The other negative point when starting from zero is that in trawling the web for midi-files you will discover that you normally get what you pay for; the free ones that are available are free because no-one would pay the money for the &&&& that is being offered. There are exceptions but not very often.
I sometimes use web-sourced midi files as startpoints but there is almost always a lot of re-writing and remixing required - sometimes I wonder whether the original transcriber was using a different song!
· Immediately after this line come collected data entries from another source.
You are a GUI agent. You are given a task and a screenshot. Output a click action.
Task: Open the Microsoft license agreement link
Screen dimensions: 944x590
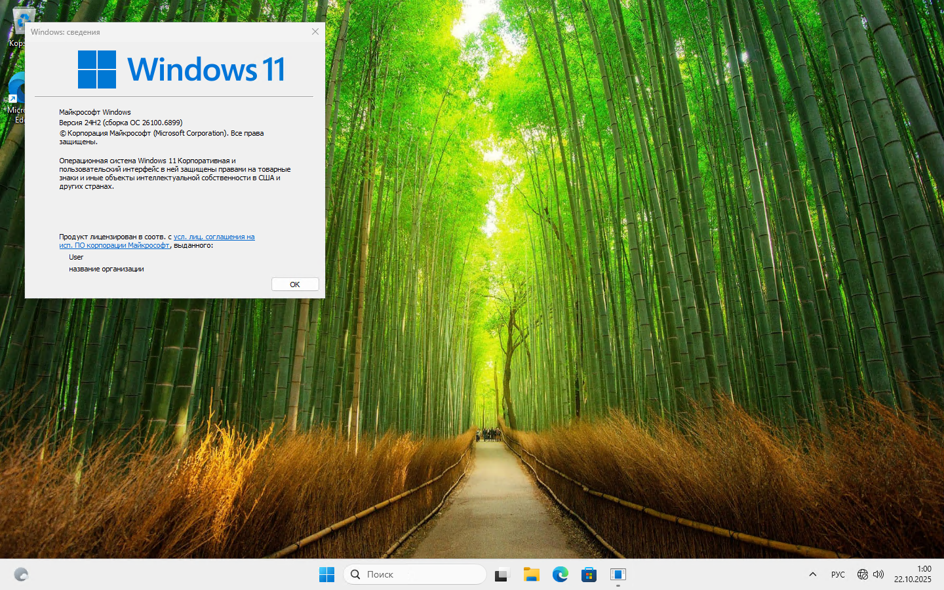point(214,237)
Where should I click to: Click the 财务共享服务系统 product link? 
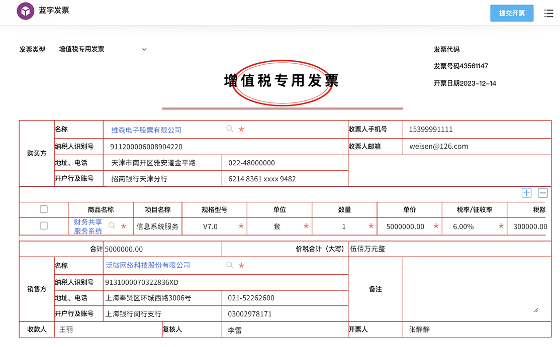pos(88,226)
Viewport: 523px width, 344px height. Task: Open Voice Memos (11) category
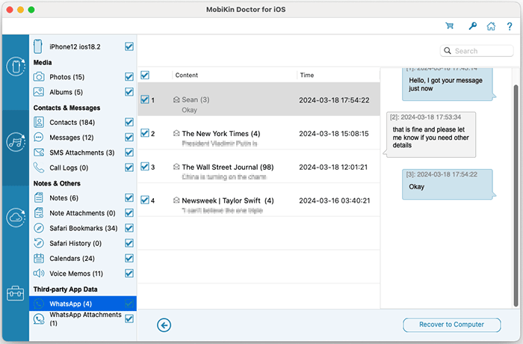point(76,273)
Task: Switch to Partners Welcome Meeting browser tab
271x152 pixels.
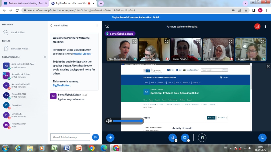Action: coord(25,3)

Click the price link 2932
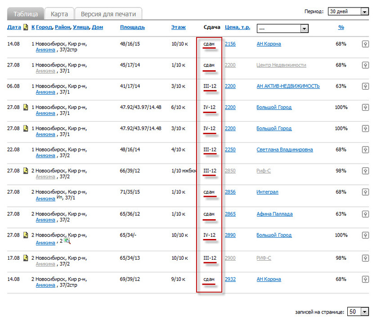click(230, 280)
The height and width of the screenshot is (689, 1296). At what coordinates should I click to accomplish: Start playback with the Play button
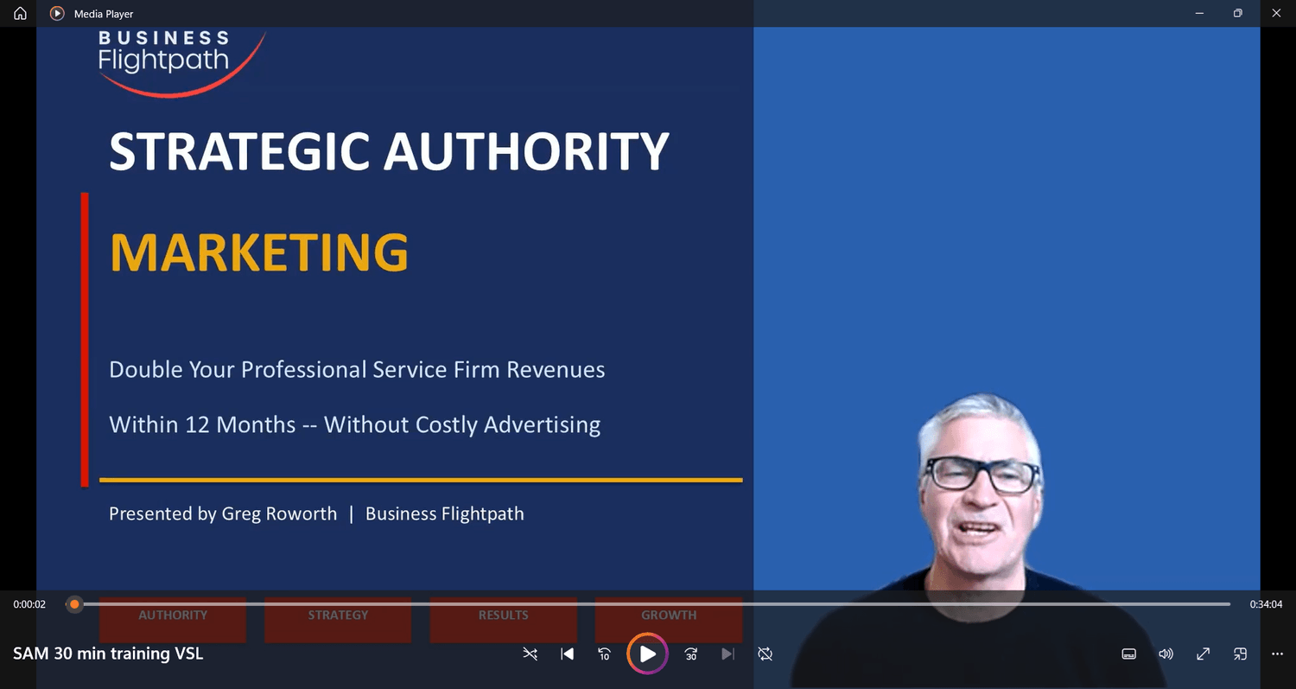(x=648, y=654)
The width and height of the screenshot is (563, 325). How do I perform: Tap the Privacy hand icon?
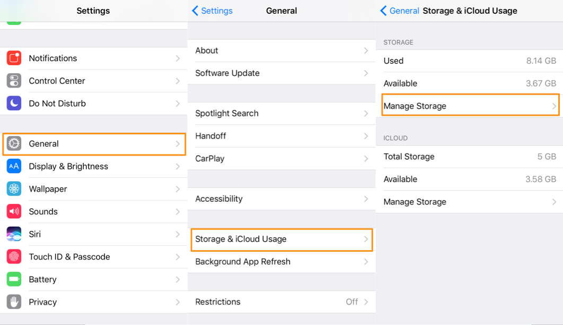(14, 302)
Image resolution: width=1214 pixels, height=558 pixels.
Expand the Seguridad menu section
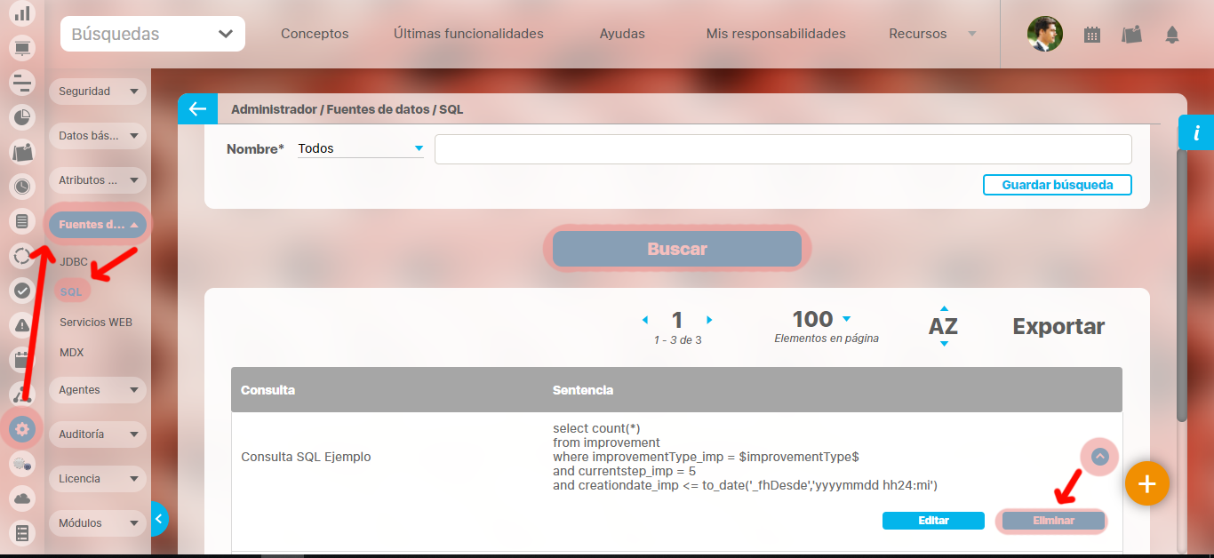click(x=97, y=92)
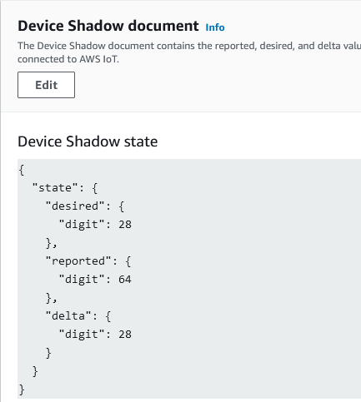The image size is (361, 402).
Task: Click the "delta" key in the JSON
Action: 68,316
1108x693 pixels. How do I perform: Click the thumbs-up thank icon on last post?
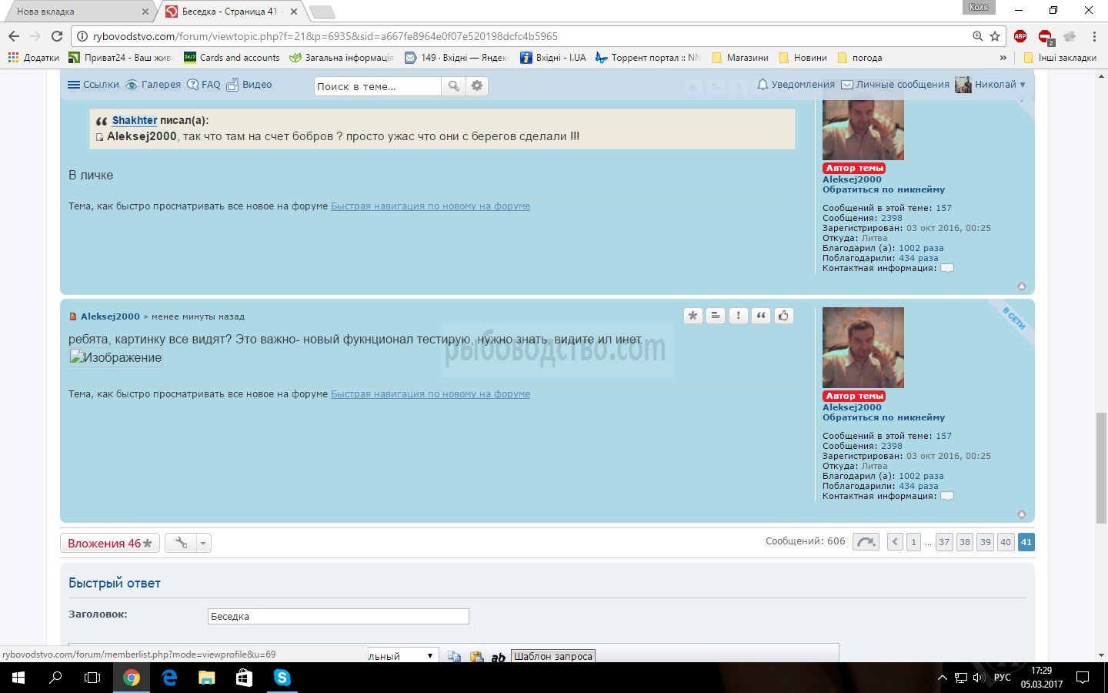tap(783, 316)
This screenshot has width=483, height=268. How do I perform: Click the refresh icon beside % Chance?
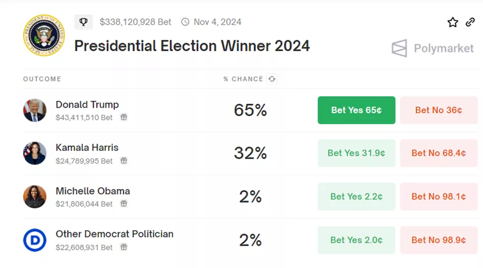pyautogui.click(x=272, y=79)
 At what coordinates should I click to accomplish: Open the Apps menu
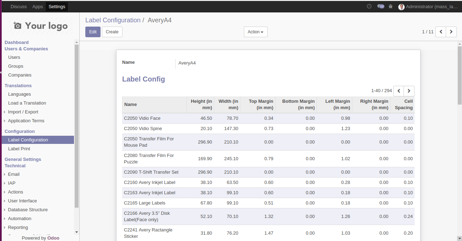(x=38, y=7)
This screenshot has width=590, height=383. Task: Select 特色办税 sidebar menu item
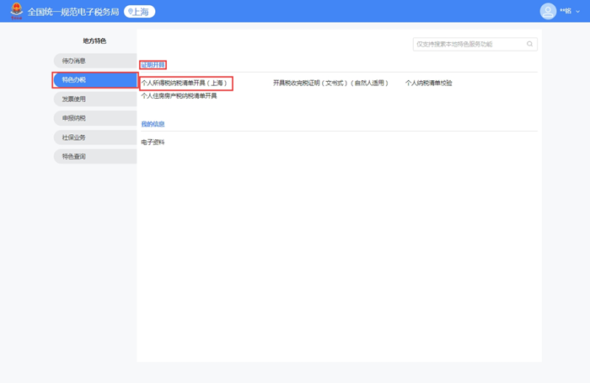[x=74, y=80]
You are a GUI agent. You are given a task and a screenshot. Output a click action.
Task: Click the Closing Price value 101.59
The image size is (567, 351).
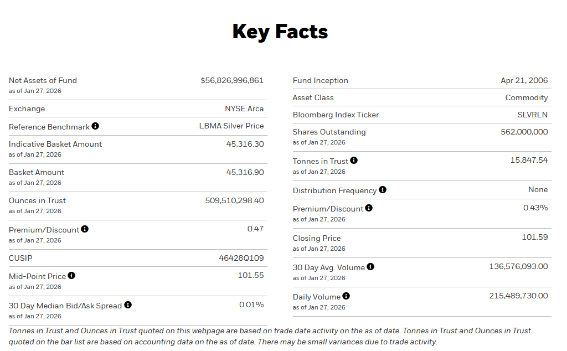[534, 237]
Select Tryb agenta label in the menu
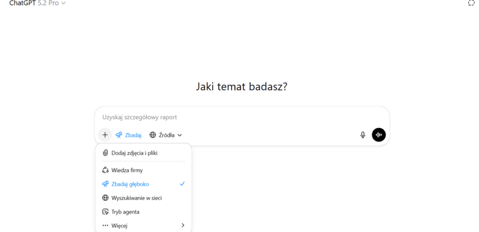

Sometimes this is requied to the extent that it would probably have been better and quicker to do the entire thing from scratch!
In comparison the commercial offerings out there (Tune 1000 for example) are usually usable after very little twiddling; my major tweak is to run them through Michael Bedesem's (sorry if the spelling is wrong!) "MidiPlayer" program which does a fine job of adjustimg voices and volumes to suit my PSR3000.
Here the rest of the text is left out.